The present study focuses on the wakes of two wind turbines that, depending on the wind direction, experienced different degrees of interactions, by processing field wake observations made from a 7-month ground based scanning LiDAR measurement campaign. This duration ensures an acceptable statistical convergence of the ensemble-averaged flow fields obtained after a classification according to the wind speed at hub height and the wind direction, and limited to neutral atmospheric stability. The mean flow fields showed a well-defined wake evolution for all configurations. As expected, the wake centerlines are aligned with the wind direction, however when wakes are in intermediate interaction, wakes centerlines are skewed. This has been imputed to the wake center determination method, which is not appropriate to dissociate multiple wakes. For the lower degree of interactions, the mean wakes are aligned. However the standard deviation of the instantaneous wake centerlines shows the mutual influence that one wake has on the other. Obtained results showed an increase in the turbulence intensity within the wake, but an asymmetric distribution was observed. Listing the possible reasons, no plausible explanation has been found. The wake meandering had been quantified by the standard deviation of the instantaneous wake centerlines, showing that this phenomenon is amplified by the level of interactions.

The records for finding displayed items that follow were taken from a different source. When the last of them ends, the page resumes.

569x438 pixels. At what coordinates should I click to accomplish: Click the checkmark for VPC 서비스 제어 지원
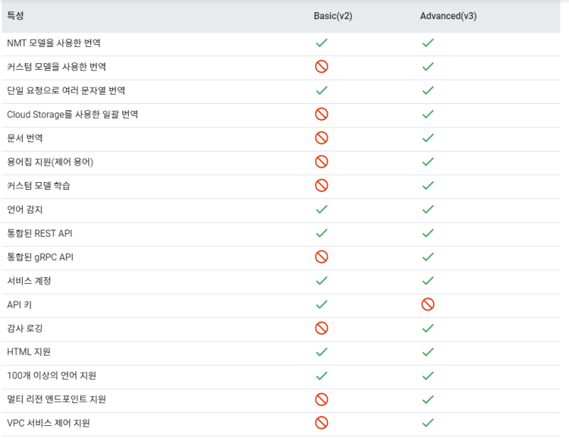427,423
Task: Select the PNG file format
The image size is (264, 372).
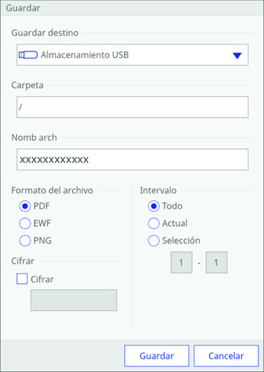Action: [x=25, y=241]
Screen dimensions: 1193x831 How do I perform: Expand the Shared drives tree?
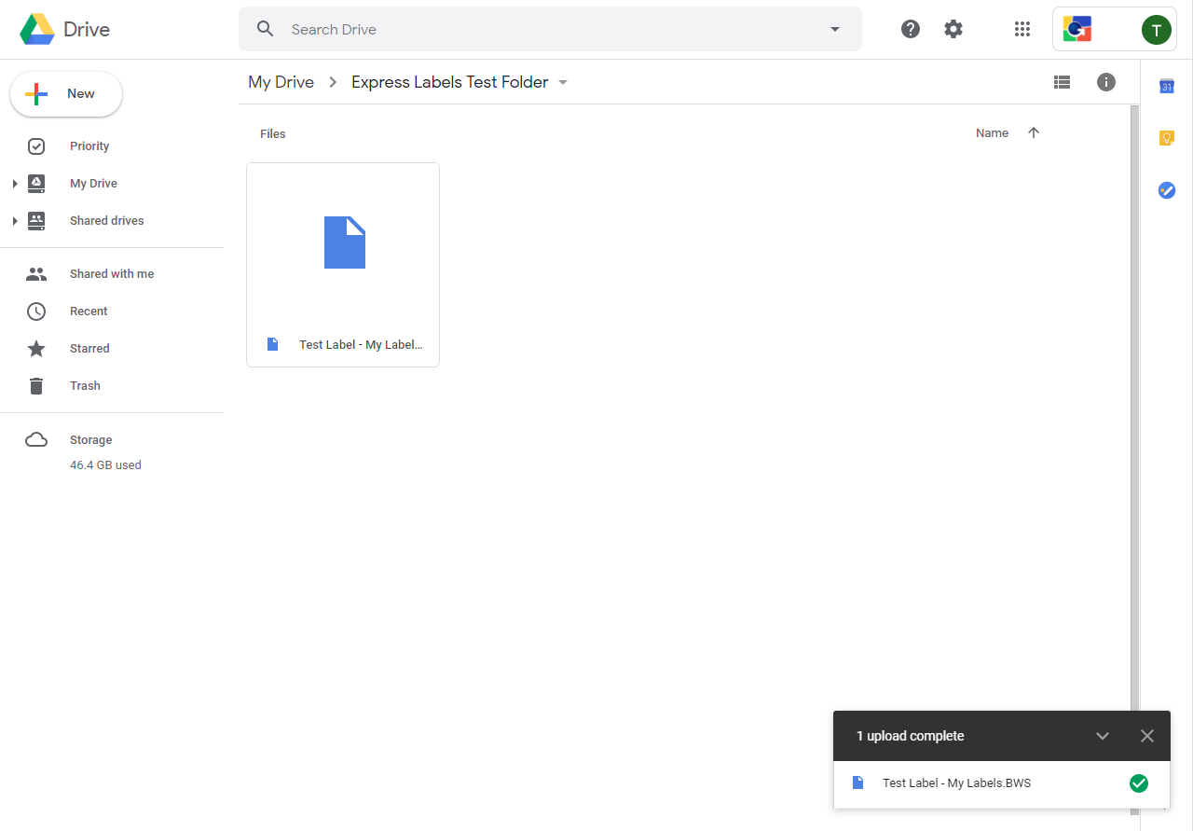pos(15,221)
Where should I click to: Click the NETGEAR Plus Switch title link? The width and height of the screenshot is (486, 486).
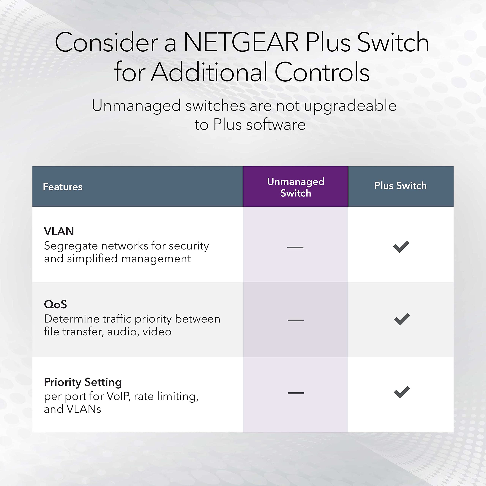(x=243, y=45)
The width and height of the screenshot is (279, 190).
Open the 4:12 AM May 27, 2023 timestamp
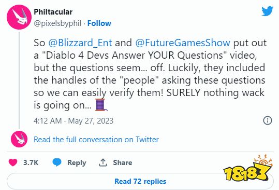74,121
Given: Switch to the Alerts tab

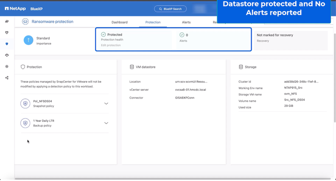Looking at the screenshot, I should pyautogui.click(x=186, y=22).
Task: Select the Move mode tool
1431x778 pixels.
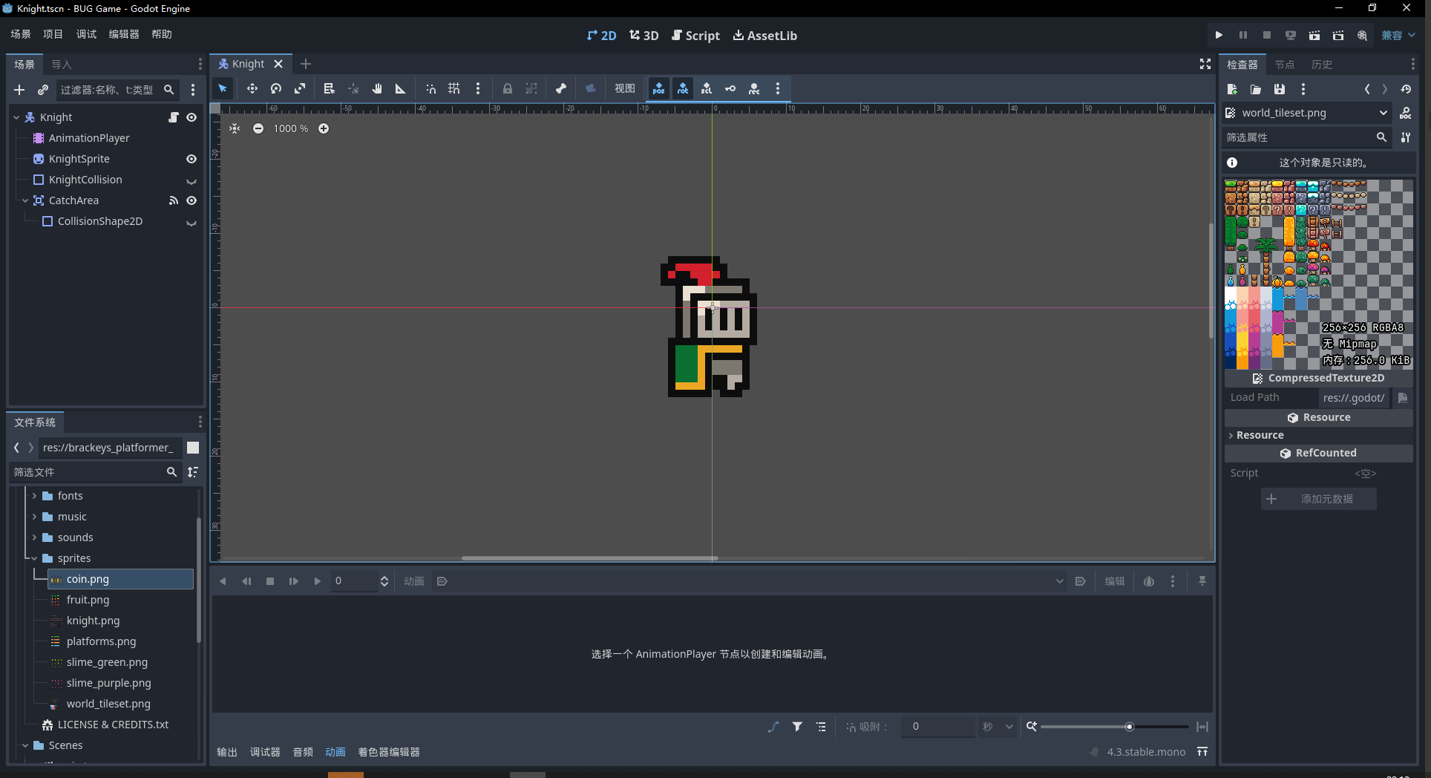Action: click(252, 89)
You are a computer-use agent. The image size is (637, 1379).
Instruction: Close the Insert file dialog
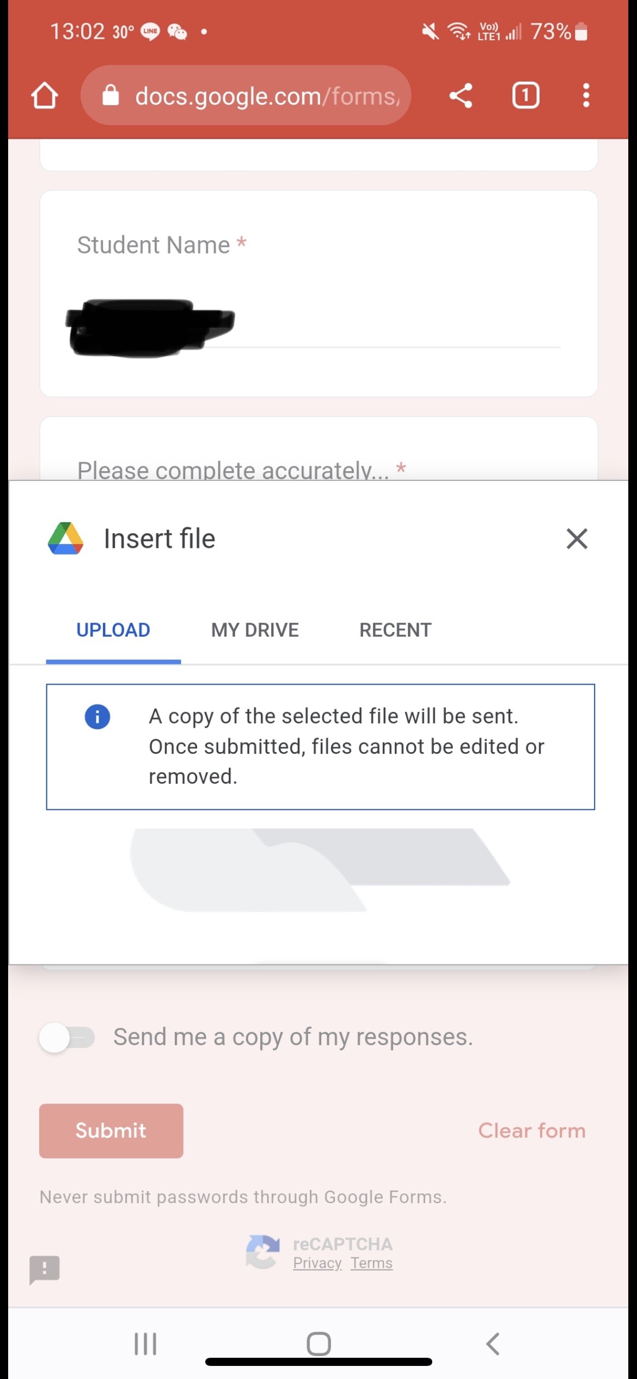pos(577,539)
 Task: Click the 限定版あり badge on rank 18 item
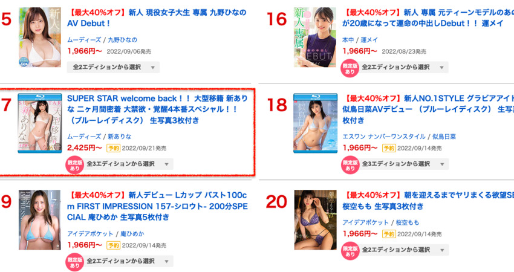pyautogui.click(x=350, y=165)
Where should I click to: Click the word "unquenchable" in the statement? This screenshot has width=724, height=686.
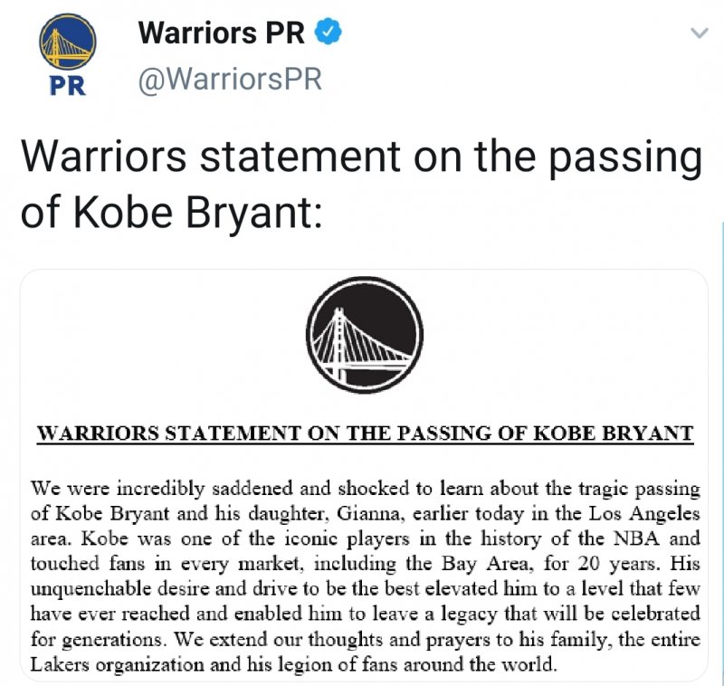pyautogui.click(x=91, y=585)
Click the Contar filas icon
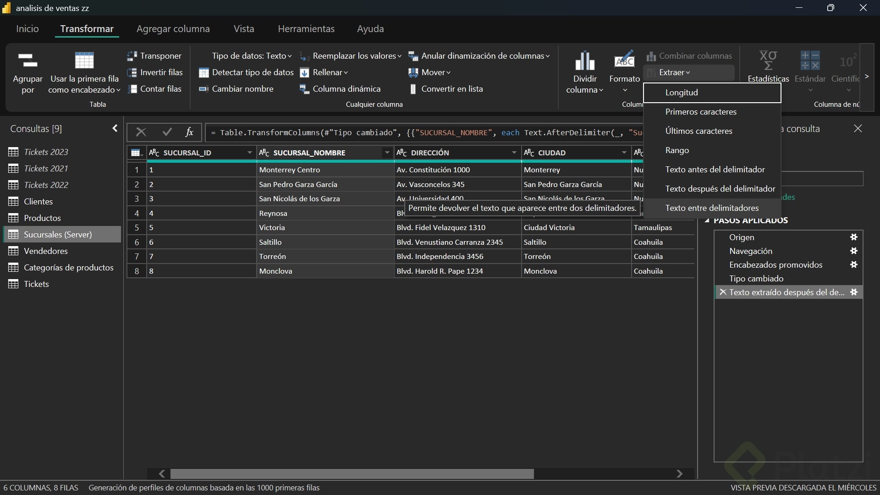This screenshot has height=495, width=880. (132, 89)
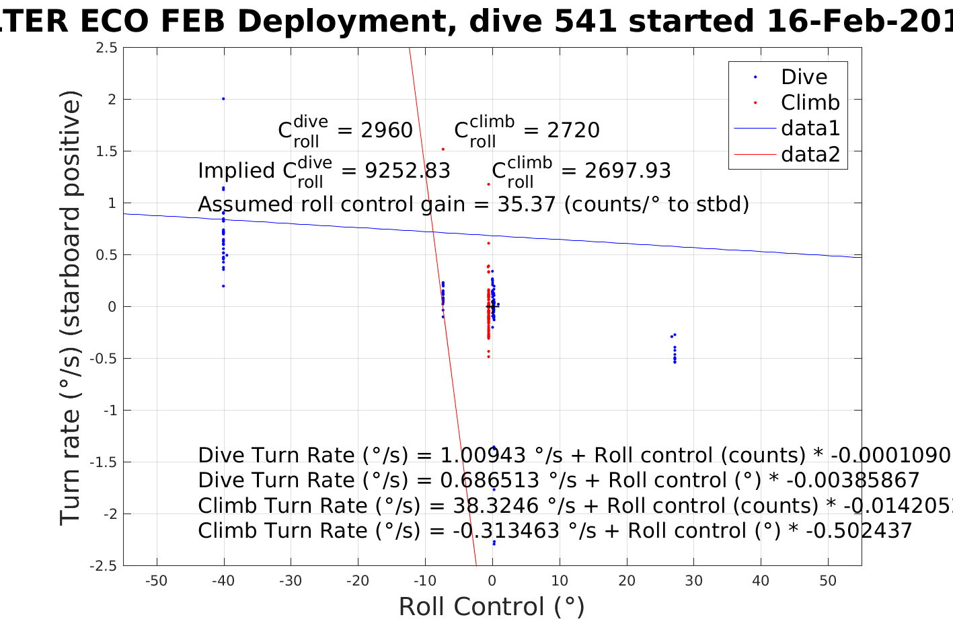Click the Turn rate y-axis label

pos(71,308)
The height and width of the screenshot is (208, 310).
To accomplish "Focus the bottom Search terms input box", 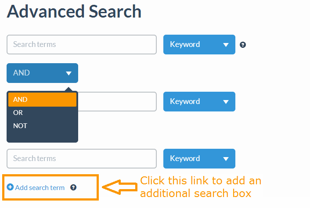I will click(82, 158).
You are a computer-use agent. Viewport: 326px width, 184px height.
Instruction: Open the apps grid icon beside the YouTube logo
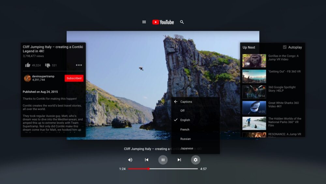pos(144,22)
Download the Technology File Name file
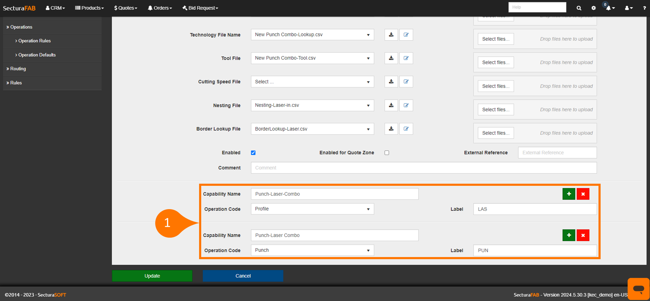Screen dimensions: 650x301 click(x=391, y=35)
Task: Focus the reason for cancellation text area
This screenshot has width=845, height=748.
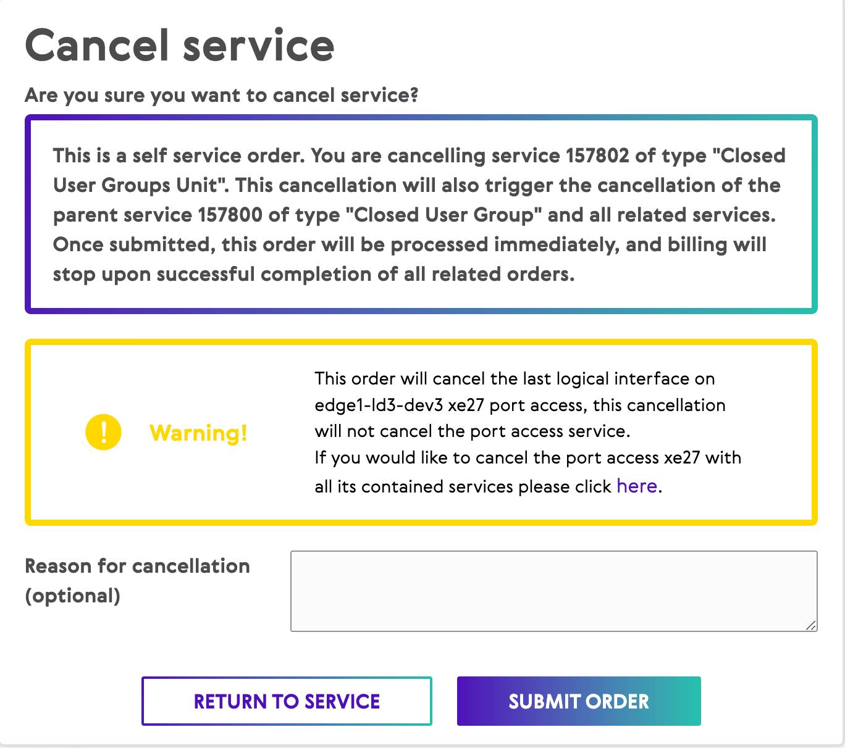Action: pos(553,591)
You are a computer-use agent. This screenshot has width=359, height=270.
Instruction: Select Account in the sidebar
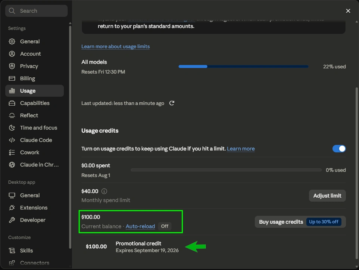pos(34,54)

The velocity deficit recovery showed a good agreement with proposed models, as soon as there is no neighboring wakes. If that is the case, the velocity deficit is increased in function of the position of the neighboring rotor.

Suggested Citation

  • Torres Garcia, E. & Aubrun, S. & Coupiac, O. & Girard, N. & Boquet, M., 2019. "Statistical characteristics of interacting wind turbine wakes from a 7-month LiDAR measurement campaign," Renewable Energy, Elsevier, vol. 130(C), pages 1-11.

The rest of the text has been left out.